Surpris par la publication d’un livre qui dénonce les violences sexuelles dont sont victimes les femmes militaires dans les régiments, l’état-major tente de déminer et assure que tout est fait pour que les coupables soient sanctionnés. « Ça ne nous pose aucun problème. Tout est traité dans la plus grande transparence », affirme le général Bertrand Ract-Madoux, le chef d’état-major de l’armée de terre.
Dans La Guerre invisible (Les Arènes et Causette) paru fin février, deux journalistes, qui ont recensé des dizaines de cas d’agressions, de violences et de harcèlement sexuels, témoignent pourtant du contraire. Elles dénoncent une forme d' »omerta » au sein des armées, où l’on préfèrerait dissuader les victimes de porter plainte pour étouffer ce genre d’affaires. Avec suffisamment d’arguments pour que Jean-Yves Le Drian, le ministre de la Défense, ordonne une enquête interne pour « rompre la loi du silence ».
« L’omerta n’existe plus »
« Dans l’armée de terre, il y a chaque année entre dix et quinze cas qui relèvent de la justice », a précisé le général Ract-Madoux lors d’une rencontre mardi soir avec la presse. Globalement, chaque fois qu’une affaire relève du droit, elle fait selon lui « systématiquement » l’objet d’une procédure judiciaire. « Il y a peut-être eu une omerta à un moment, mais elle n’existe plus », renchérit un officier supérieur : « Si un chef essayait d’étouffer un cas, ce serait suicidaire. Aujourd’hui, toutes ces affaires remontent irrémédiablement. » La tendance actuelle serait même « plutôt à l’excès de comptes rendus vers Paris » pour se couvrir.
Ce qui n’exclut pas les dérapages. Lundi, le tribunal administratif de Nantes a suspendu la démission d’une stagiaire de l’armée, qui selon son avocat a été contrainte au départ après avoir porté plainte contre un sergent qui l’avait filmée nue sous sa douche.

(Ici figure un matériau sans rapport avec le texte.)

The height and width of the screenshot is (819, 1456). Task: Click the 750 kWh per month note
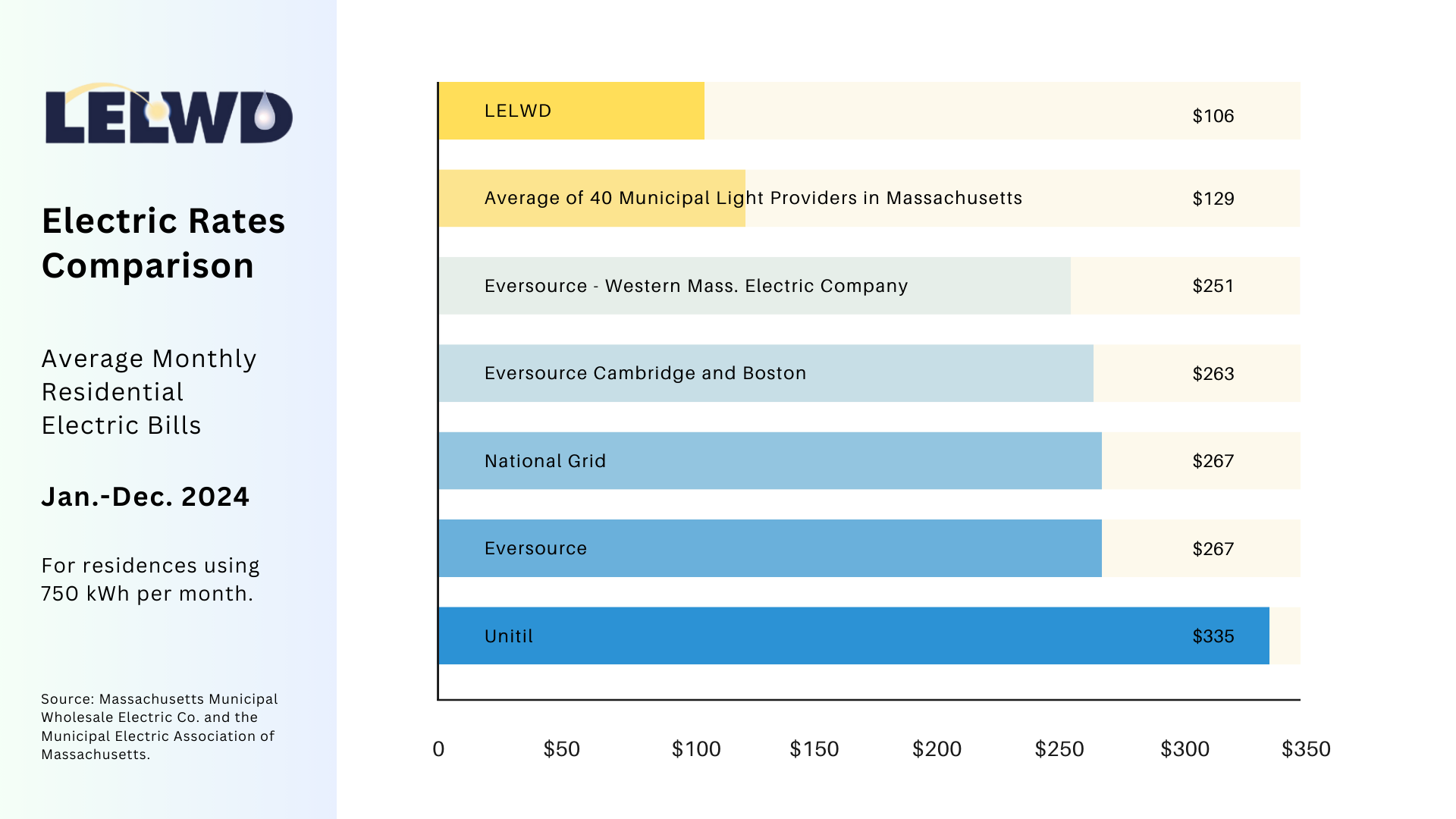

Avec 15 % de femmes dans ses rangs et 13 % de femmes officiers, l’armée française est la plus féminisée d’Europe. Une féminisation qui s’est accélérée avec la professionnalisation des armées en 1996 et constitue « un sujet d’intérêt majeur » pour la défense. Après une forte progression, la proportion de femmes militaires tend cependant à stagner depuis la fin des années 2000. Elles constituent environ 22 % des effectifs de l’armée de l’air, 14 % de ceux de la marine et 10 % pour l’armée de terre, réputée plus rude.